The chief executive of the Group of Eight is a warrior-intellectual, a fierce believer in elite education and happy to take on anybody who does not share her belief in the transformative power of research and teaching. Her positions extend well beyond the Group of Eight’s immediate interests, she argues that the values of education are under attack from populists and that the primacy of research is assaulted by the ignorant. She is also a formidable networker with an eye for international arrangements that advance the cause of knowledge.
“Free videos+free ebooks = better education,” says the associate dean for education in UNSW’s science faculty. To prove his point Professor Tisdell’s YouTube learn-maths channel cracked 50 000 in May, there are 56 000 now. Enough said.
Marnie Hughes Warrington
CMM called her the “Pepys (without the prurience) of ANU” for her chronicle of the rebuilding of ANU’s campus. The university’s DVC A also writes a second series on managing universities, which is rich in insight and deeply respectful of the work that keeps the lights on, classes happening and people satisfied at work. Professor Hughes Warrington is an historian of ideas and as such obviously understands that everything about universities is interesting, you just need to recognise the challenges.
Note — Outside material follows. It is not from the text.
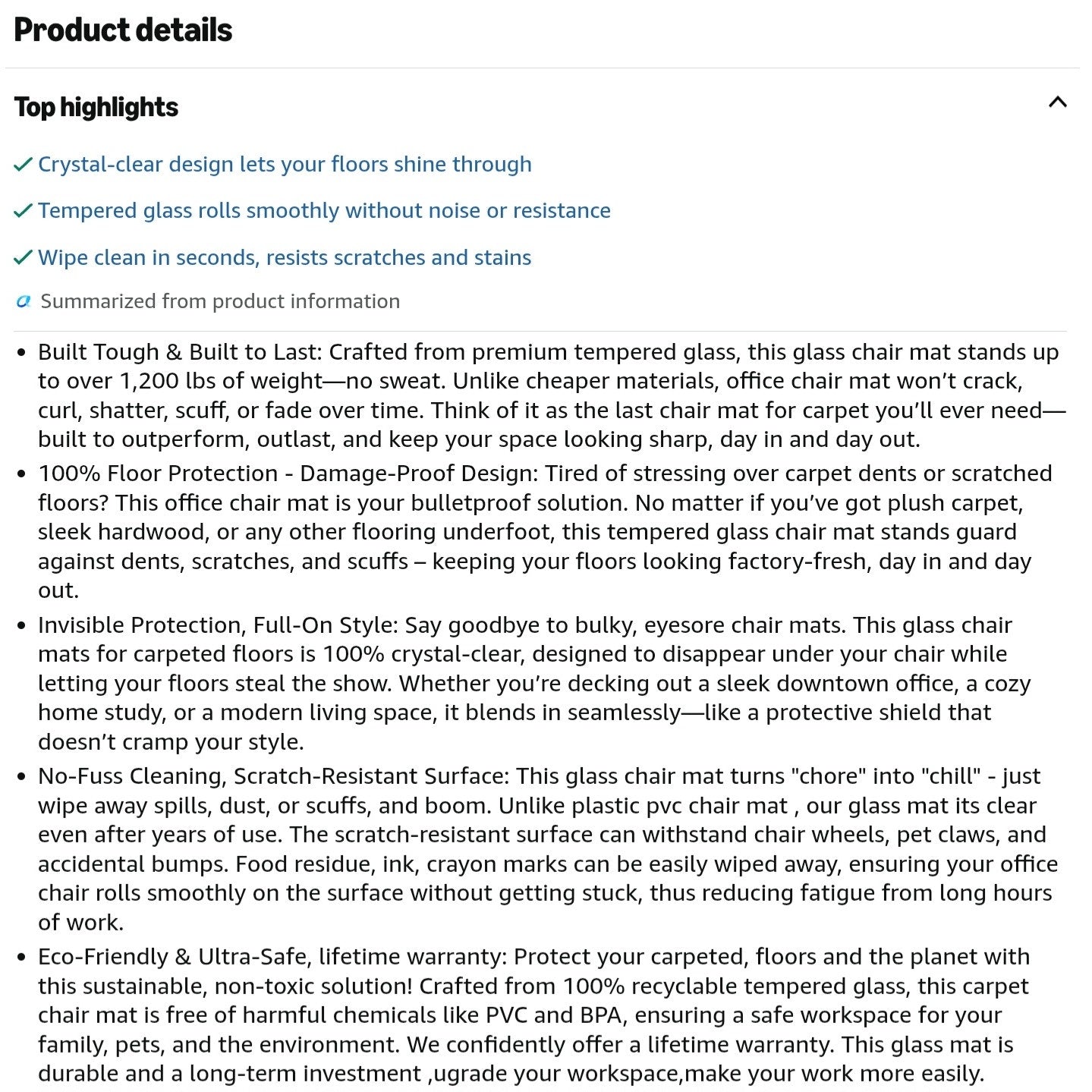Click bullet marker before Built Tough paragraph
This screenshot has width=1092, height=1092.
22,353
Lily Xiao and colleagues Michael Cox and Sue Stoecker
The MOOC has enormous community-service potential. Lily Xiao and her colleagues demonstrate this in their Flinders U course, via OpenLearning, on cross-cultural aged care – intended to help consumers and the 30 per cent of industry workers who come non English-speaking backgrounds. Like MOOCs on dementia (UTas) and diabetes (Curtin U), weight loss (UniNewcastle) and mindfulness (Monash U), this is a brilliant way of targeting training and empowering people to take control of issues in their lives. Yes, for-fee digital delivery is going to change how universities teach but the MOOC will extend the benefits of research and teaching across society. Attention DVCs Engagement: want to demonstrate what your academics can do for the community? Get them moving on MOOCs.
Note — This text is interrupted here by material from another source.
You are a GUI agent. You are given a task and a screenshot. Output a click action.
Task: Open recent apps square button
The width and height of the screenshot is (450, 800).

Ms Zimmerman is a 30-year veteran of international education and the industry association says her work is “best practise” and her leadership, “is characterised by collaboration, partnership and advocacy.” She is a long-serving Navitas executive but moves comfortably in private and public sector governance and export focused advisory and education agencies. Australia’s grasp of what its education system can accomplish for the world has changed since Ms Zimmerman was a young English-language teacher – she has played an important role in making that happen.